__Provided passage__.
BEGIN

Two actors chase the Korean dream
Kim In-woo and Takeda Hiromitsu have been increasingly taking roles in Korean films, including the currently playing “Dongju: The Portrait of a Poet.” Kim is Korean Japanese and Takeda is Japanese, but both have spent about eight years in Korea.
In “Dongju,” Kim plays the role of a tenacious Japanese detective who interrogates the main characters Yun Dong-ju (Kang Ha-neul) and Song Mong-gyu (Park Jung-min). He also played a Japanese who assists Korean independence fighters in “Assassination” (2015) and the owner of the Yomiuri Giants in “Mr. Go” (2013).
While he was struggling as an actor in Japan, he happened to watch the 2002 Korean movie “The Way Home.”
“I lost all my money, networks with people, and even lost my health,” he recalled. “I cried my eyes out as I watched the movie.” Thus began his love for Korean movies, and he came to Korea eight years ago.
He got the role in “Dongju” thanks to his previous performance as a thug in “Tough as Iron” (2013). Director Lee Joon-ik offered him the role based on his “calm and strong features.” The actor, while knowing he would have to play a bad guy, did not hesitate to say yes.
“I came here to play such role,” he said. “As a Korean Japanese, I know the sad history of ours very well, so I think I can be more real in playing some cruel acts than any other Japanese actors.”

END

__The problem__. In the article about the two actors, which 2002 Korean movie did Kim In-woo watch while he was struggling as an actor in Japan?

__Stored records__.
BEGIN

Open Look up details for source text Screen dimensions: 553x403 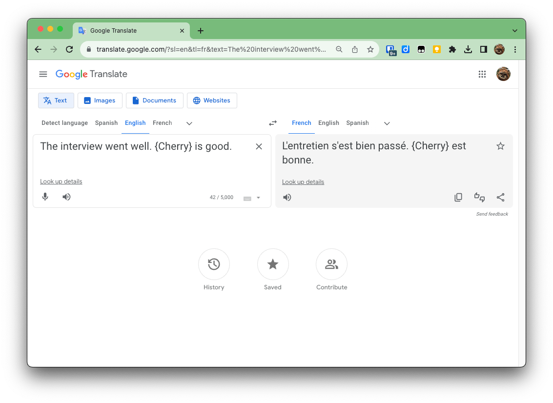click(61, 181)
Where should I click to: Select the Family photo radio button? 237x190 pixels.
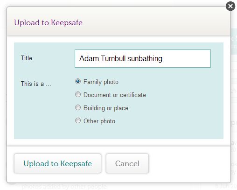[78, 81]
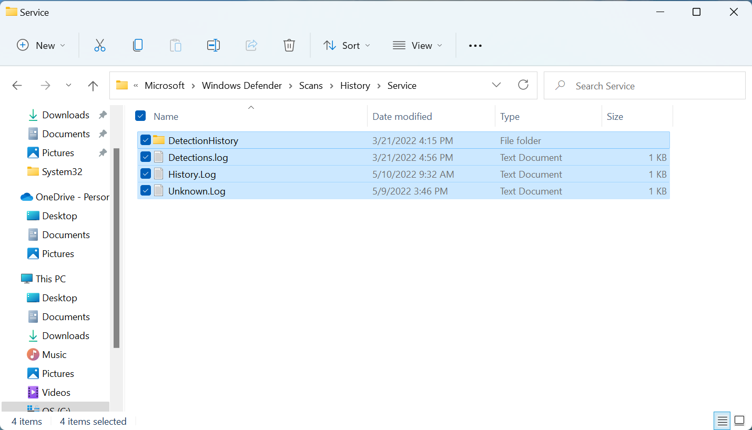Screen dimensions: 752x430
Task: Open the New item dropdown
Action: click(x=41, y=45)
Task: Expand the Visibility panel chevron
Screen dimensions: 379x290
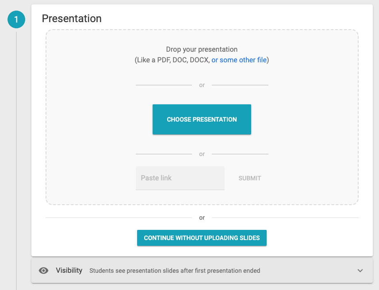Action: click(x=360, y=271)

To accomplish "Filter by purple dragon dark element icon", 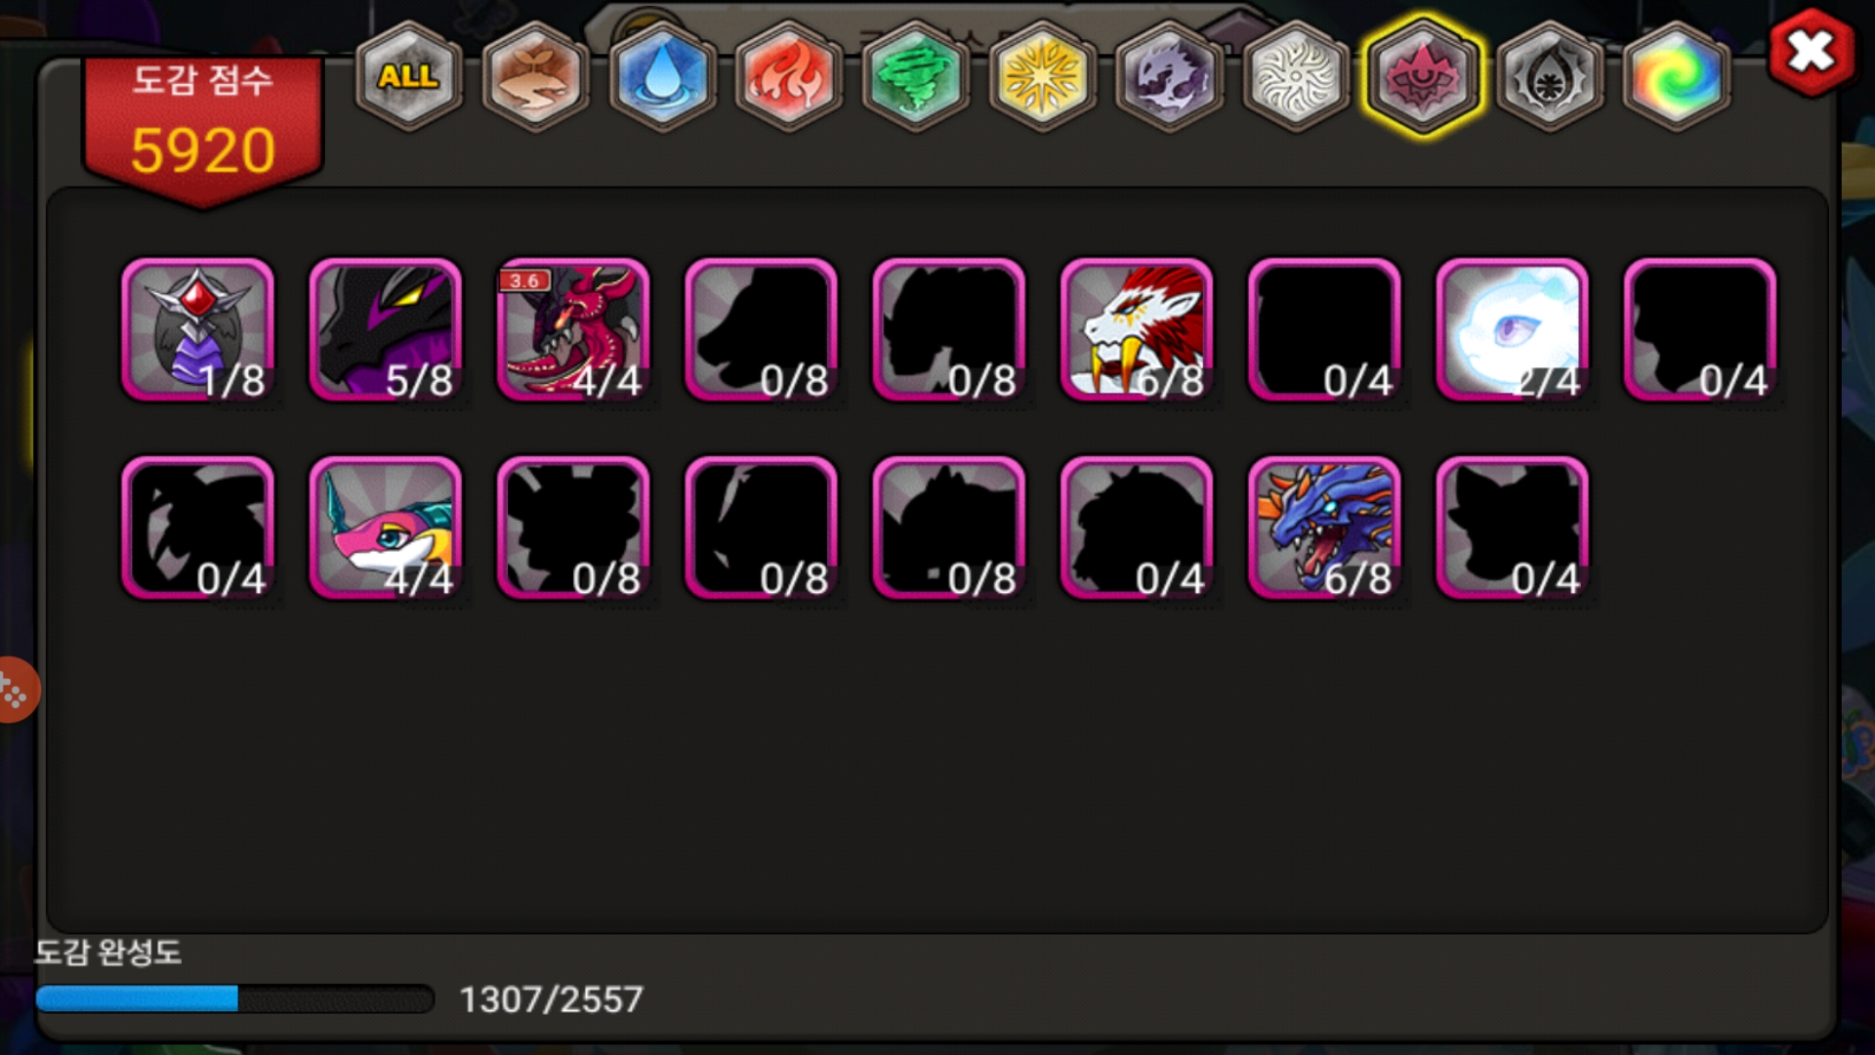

END

__The answer__. "The Way Home"